**Verilen Metin**:
Askerlik Nasıl Kısalır

Gerçekte Askerlik, diğer adı ile de “Vatan Görevi” çok önemli bir konu. Sadece günlerle aylarla tanımlanabilecek bir olgu olmadığı gibi, KKTC’de insanların gönlünde farklı bir konumu, farklı bir algılanması var, bizim dönemimizde “mücahitlik” dediğimiz askerliğin…

 

1974 Mutlu Barış Harekatından önceki yıllarda Kıbrıslı Türklerin ada üzerindeki sayısının Rumlara kıyasla daha az ve her an Rumların saldırılarına açık olmamız nedeni ile Mücahitlik görevi aylarla değil 5’li, 10’lu yıllarla tanımlanmaktaydı. Türklerin yaşadığı ve doğal olarak da savunulacak Türk bölgelerinin küçük küçük kantonlar olmasından ötürü sürekli nöbet tutacak ve savaşa hep hazır konumda olacak erkek sayımız da çok kısıtlıydı. Bu nedenle “Vatanı Savunma Görevi”, diğer adıyla da Mücahitlik süresi uzundu.

 

1960’lı yılların sonu ve 1970’li yılların başı olan benim tertip mücahitlerin hizmet süresi 36 aydı. 1974 Mutlu Barış Harekatından sonra adaya Türk askerinin gelmesi ve silah üstünlüğünün de bize geçmesinden sonra yapılan ilk iş, Kıbrıs adasında Kıbrıslı Türklerin varlığının devamını sağlayan, insanımızı, bölgemizi, topraklarımızı, mal varlıklarımızı ve geleceğimizi Rum saldırılarından başarı ile koruyan “Türk Mukavemet Teşkilatı”nı, örgüt veya teşkilat yapılanmasından çıkarıp, “Güvenlik Kuvvetleri” adı altında düzenli orduya dönüştürmek oldu. Mücahitlik görevinin adı da “Askerlik”e dönüştü.

 

Askerlik süresi düzenli orduya geçişin ve adadaki Kıbrıslı Türklerin Cenevre Anlaşmasından sonra adanın kuzeyinde ” bir bütün haldeki tek parça toprak” içinde toplanmasından sonra aşama aşama, hem Türk askerinin varlığı, hem de sınırların belirginleşmesinden dolayı kısalmaya başladı. Önce 30 aya düştü, sonra da sırası ile 24 aya, 18 aya, 15 aya ve en sonunda da 12 aya düştü vatani görev süresi…

Bu düşüşler yapılırken tüm askeri gereksinimler göz önüne alınarak, aksamasız ve eksiksiz bir ülke savunması sürdürülebilmesi amacı ile aylarca başta Başbakan olmak üzere devletin tüm yetkilileri Güvenlik Kuvvetlerinin ilgili birim ve personeli ile görüşerek bir sonuca ve karara vardılar.

**Alıştırma Görevleri**:
1 – Askerlik metninde "Bu düşüşler yapılırken" ile başlayıp "ve karara vardılar." ile biten bölümü, "Başbakan" ifadesini "Cumhurbaşkanı" ile değiştirerek yeniden yazın.
2 – Askerlik metnine göre vatani görev süresi kısalırken sırasıyla hangi sürelere düşmüştür? Hepsini sıralayın.
Satırlar, askerlik metninden ayrı bir malzemedir.

Kayıtlı veri girdileri
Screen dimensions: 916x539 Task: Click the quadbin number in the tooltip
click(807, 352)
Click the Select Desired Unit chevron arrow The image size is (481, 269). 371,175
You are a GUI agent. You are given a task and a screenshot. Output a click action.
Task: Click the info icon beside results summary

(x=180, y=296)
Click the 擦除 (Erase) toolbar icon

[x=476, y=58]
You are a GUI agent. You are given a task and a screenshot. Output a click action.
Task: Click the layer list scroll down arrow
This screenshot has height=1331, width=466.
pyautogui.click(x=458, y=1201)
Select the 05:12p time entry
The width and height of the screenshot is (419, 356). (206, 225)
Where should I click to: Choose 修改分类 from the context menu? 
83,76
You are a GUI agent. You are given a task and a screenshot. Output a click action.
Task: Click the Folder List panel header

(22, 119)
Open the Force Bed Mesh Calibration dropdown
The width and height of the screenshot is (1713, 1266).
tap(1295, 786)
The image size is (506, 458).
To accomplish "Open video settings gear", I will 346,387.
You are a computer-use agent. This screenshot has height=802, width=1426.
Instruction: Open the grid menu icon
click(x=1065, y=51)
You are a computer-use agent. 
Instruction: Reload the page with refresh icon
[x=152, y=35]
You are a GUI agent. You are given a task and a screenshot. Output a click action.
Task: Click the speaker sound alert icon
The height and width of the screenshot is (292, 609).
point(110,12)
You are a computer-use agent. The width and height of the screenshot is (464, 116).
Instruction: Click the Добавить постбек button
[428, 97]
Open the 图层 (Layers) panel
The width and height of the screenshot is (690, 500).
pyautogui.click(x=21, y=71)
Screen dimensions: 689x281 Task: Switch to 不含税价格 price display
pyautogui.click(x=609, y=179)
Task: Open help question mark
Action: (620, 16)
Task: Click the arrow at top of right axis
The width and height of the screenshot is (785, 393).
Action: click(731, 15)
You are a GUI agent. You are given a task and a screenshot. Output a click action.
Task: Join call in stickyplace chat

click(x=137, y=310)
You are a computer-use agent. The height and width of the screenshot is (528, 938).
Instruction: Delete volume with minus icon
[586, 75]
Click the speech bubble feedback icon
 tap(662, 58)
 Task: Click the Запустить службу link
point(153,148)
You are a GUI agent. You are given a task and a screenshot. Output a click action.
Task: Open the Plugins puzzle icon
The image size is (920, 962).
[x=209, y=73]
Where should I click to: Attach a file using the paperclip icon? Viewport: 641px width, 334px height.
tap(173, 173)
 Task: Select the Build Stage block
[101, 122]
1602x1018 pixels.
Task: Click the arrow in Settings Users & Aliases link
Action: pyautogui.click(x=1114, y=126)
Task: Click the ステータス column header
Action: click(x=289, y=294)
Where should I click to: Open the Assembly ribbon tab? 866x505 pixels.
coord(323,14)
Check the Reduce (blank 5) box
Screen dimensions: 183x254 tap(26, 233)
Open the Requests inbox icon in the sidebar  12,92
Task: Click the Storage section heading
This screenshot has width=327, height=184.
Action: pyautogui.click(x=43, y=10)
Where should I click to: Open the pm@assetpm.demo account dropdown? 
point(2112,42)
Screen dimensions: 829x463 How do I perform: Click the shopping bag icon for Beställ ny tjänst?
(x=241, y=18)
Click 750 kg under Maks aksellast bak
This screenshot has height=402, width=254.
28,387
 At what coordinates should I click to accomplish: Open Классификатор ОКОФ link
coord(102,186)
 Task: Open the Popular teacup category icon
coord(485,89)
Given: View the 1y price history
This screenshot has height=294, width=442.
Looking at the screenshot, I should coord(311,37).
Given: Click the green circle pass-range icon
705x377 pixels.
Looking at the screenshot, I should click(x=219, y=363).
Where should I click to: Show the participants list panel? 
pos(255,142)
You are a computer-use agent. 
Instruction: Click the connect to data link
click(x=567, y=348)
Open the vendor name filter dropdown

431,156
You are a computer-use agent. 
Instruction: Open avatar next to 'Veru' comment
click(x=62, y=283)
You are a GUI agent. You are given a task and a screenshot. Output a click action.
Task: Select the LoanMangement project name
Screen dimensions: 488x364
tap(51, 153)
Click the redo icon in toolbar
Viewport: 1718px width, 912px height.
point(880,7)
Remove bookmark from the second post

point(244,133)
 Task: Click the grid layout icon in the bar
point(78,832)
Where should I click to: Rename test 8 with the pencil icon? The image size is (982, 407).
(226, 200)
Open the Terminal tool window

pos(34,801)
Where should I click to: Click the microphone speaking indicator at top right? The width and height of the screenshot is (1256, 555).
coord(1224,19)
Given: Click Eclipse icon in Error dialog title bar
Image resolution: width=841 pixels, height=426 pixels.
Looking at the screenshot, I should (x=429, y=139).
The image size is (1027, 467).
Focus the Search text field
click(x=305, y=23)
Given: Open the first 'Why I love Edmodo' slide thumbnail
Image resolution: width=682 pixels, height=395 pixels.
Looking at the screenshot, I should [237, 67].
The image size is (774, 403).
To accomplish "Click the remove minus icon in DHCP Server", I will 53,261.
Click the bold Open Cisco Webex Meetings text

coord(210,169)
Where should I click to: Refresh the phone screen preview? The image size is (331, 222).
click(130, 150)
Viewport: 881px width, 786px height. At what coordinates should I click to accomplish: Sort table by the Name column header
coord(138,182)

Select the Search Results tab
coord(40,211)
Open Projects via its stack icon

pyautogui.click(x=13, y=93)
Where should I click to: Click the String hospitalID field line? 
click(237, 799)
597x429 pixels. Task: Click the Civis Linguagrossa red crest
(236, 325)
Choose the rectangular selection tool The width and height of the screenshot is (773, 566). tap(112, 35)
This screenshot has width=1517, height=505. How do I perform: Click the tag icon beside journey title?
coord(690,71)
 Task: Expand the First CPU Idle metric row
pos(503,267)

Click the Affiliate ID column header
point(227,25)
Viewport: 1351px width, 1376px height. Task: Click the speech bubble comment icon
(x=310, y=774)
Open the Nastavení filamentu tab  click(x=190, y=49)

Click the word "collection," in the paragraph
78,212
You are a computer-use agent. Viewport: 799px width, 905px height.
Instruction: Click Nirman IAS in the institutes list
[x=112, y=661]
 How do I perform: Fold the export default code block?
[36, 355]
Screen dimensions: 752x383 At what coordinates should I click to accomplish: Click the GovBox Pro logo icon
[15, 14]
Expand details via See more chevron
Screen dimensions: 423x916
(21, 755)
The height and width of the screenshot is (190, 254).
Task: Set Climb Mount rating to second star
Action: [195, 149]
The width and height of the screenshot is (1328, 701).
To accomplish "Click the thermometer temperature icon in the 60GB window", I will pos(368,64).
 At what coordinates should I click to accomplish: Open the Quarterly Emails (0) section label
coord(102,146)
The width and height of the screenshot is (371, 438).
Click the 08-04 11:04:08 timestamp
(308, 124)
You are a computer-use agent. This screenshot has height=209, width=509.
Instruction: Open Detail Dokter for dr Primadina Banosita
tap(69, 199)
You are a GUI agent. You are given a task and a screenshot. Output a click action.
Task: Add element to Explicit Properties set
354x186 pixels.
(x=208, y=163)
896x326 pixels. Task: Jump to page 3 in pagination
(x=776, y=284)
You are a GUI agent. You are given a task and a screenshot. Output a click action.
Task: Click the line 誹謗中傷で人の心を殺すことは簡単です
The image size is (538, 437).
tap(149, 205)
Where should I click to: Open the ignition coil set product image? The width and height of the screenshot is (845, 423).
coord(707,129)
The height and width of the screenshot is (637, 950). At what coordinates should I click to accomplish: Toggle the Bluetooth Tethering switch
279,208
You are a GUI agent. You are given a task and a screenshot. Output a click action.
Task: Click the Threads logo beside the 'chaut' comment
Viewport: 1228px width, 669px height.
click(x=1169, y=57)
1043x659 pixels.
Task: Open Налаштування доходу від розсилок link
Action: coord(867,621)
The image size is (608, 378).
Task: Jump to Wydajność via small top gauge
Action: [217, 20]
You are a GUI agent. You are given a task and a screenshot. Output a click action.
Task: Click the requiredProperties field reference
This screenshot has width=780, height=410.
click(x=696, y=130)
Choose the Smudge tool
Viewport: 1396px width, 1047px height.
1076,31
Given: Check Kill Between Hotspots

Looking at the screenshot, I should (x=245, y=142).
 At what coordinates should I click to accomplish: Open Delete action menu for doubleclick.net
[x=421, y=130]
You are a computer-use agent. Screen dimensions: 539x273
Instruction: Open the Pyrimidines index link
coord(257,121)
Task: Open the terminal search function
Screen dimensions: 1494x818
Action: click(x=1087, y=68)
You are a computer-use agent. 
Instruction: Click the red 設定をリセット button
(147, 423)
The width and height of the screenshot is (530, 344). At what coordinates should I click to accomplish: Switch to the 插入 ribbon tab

**Soruların Çözümleri**:
1 –
Bu düşüşler yapılırken tüm askeri gereksinimler göz önüne alınarak, aksamasız ve eksiksiz bir ülke savunması sürdürülebilmesi amacı ile aylarca başta Cumhurbaşkanı olmak üzere devletin tüm yetkilileri Güvenlik Kuvvetlerinin ilgili birim ve personeli ile görüşerek bir sonuca ve karara vardılar.

2 – 30 ay, 24 ay, 18 ay, 15 ay, 12 ay